> WHAT TO PRODUCE: Write out all the entries below without any change.

[Saved entries]
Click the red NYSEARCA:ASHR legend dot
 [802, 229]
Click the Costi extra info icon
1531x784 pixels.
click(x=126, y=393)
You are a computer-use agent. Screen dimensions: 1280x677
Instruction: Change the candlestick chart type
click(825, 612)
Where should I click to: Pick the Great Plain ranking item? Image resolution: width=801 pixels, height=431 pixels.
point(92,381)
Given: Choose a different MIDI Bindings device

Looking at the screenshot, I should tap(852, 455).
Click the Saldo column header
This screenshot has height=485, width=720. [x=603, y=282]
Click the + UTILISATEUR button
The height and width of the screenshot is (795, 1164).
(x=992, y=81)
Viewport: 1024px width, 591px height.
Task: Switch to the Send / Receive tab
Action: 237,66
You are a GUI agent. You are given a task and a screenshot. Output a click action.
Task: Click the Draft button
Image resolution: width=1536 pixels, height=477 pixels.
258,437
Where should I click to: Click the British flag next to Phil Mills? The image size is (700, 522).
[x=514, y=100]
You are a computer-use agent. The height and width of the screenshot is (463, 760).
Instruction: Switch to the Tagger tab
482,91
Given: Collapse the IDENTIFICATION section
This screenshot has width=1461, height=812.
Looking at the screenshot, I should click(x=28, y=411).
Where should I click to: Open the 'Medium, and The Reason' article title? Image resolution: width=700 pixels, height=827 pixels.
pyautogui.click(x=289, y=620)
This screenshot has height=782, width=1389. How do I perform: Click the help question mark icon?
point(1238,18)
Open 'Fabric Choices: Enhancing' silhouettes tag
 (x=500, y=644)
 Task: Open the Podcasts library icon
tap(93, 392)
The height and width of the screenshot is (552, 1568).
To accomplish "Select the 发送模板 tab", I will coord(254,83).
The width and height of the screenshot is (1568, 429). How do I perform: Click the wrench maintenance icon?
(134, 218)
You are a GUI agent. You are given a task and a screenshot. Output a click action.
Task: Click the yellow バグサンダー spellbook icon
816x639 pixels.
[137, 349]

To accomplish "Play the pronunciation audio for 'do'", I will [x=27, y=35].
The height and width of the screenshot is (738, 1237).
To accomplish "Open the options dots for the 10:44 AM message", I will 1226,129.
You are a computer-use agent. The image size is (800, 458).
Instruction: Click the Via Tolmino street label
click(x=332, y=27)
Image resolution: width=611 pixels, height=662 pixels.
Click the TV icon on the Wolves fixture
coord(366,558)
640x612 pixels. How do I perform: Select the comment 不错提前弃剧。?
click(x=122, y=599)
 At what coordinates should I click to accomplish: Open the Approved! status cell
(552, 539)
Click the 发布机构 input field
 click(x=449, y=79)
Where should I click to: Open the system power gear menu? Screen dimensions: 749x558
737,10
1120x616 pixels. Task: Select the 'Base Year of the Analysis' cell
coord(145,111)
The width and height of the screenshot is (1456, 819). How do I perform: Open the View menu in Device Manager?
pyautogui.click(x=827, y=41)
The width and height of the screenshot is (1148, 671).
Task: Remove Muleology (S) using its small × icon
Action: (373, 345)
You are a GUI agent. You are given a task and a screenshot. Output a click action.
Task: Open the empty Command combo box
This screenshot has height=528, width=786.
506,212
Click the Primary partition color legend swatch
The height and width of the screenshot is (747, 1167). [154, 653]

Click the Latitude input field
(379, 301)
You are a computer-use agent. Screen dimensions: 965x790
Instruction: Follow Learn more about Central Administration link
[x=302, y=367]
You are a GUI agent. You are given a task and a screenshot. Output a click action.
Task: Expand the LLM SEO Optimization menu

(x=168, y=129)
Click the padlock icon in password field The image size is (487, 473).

> ANSWER TO THE EXERCISE:
Click the red NYSEARCA:ASHR legend dot
 [802, 229]
Click the Costi extra info icon
1531x784 pixels.
click(x=126, y=393)
You are a computer-use agent. Screen dimensions: 1280x677
Instruction: Change the candlestick chart type
click(825, 612)
Where should I click to: Pick the Great Plain ranking item? Image resolution: width=801 pixels, height=431 pixels.
point(92,381)
Given: Choose a different MIDI Bindings device

Looking at the screenshot, I should tap(852, 455).
Click the Saldo column header
This screenshot has height=485, width=720. [x=603, y=282]
Click the + UTILISATEUR button
The height and width of the screenshot is (795, 1164).
(x=992, y=81)
Viewport: 1024px width, 591px height.
Task: Switch to the Send / Receive tab
Action: 237,66
You are a GUI agent. You are given a task and a screenshot. Output a click action.
Task: Click the Draft button
Image resolution: width=1536 pixels, height=477 pixels.
258,437
Where should I click to: Click the British flag next to Phil Mills? The image size is (700, 522).
[x=514, y=100]
You are a computer-use agent. The height and width of the screenshot is (463, 760).
Instruction: Switch to the Tagger tab
482,91
Given: Collapse the IDENTIFICATION section
This screenshot has width=1461, height=812.
Looking at the screenshot, I should click(x=28, y=411).
Where should I click to: Open the 'Medium, and The Reason' article title? Image resolution: width=700 pixels, height=827 pixels.
pyautogui.click(x=289, y=620)
This screenshot has height=782, width=1389. How do I perform: Click the help question mark icon?
point(1238,18)
Open 'Fabric Choices: Enhancing' silhouettes tag
 (x=500, y=644)
 Task: Open the Podcasts library icon
tap(93, 392)
The height and width of the screenshot is (552, 1568).
To accomplish "Select the 发送模板 tab", I will coord(254,83).
The width and height of the screenshot is (1568, 429). How do I perform: Click the wrench maintenance icon?
(134, 218)
You are a GUI agent. You are given a task and a screenshot. Output a click action.
Task: Click the yellow バグサンダー spellbook icon
816x639 pixels.
[137, 349]

To accomplish "Play the pronunciation audio for 'do'", I will [x=27, y=35].
The height and width of the screenshot is (738, 1237).
To accomplish "Open the options dots for the 10:44 AM message", I will 1226,129.
You are a computer-use agent. The image size is (800, 458).
Instruction: Click the Via Tolmino street label
click(x=332, y=27)
Image resolution: width=611 pixels, height=662 pixels.
Click the TV icon on the Wolves fixture
coord(366,558)
640x612 pixels. How do I perform: Select the comment 不错提前弃剧。?
click(x=122, y=599)
 At what coordinates should I click to accomplish: Open the Approved! status cell
(552, 539)
Click the 发布机构 input field
 click(x=449, y=79)
Where should I click to: Open the system power gear menu? Screen dimensions: 749x558
737,10
1120x616 pixels. Task: Select the 'Base Year of the Analysis' cell
coord(145,111)
The width and height of the screenshot is (1456, 819). How do I perform: Open the View menu in Device Manager?
pyautogui.click(x=827, y=41)
The width and height of the screenshot is (1148, 671).
Task: Remove Muleology (S) using its small × icon
Action: (373, 345)
You are a GUI agent. You are given a task and a screenshot. Output a click action.
Task: Open the empty Command combo box
This screenshot has height=528, width=786.
506,212
Click the Primary partition color legend swatch
The height and width of the screenshot is (747, 1167). [154, 653]

Click the Latitude input field
(379, 301)
You are a computer-use agent. Screen dimensions: 965x790
Instruction: Follow Learn more about Central Administration link
[x=302, y=367]
You are a GUI agent. You are given a task and a screenshot. Output a click action.
Task: Expand the LLM SEO Optimization menu

(x=168, y=129)
Click the padlock icon in password field The image size is (487, 473).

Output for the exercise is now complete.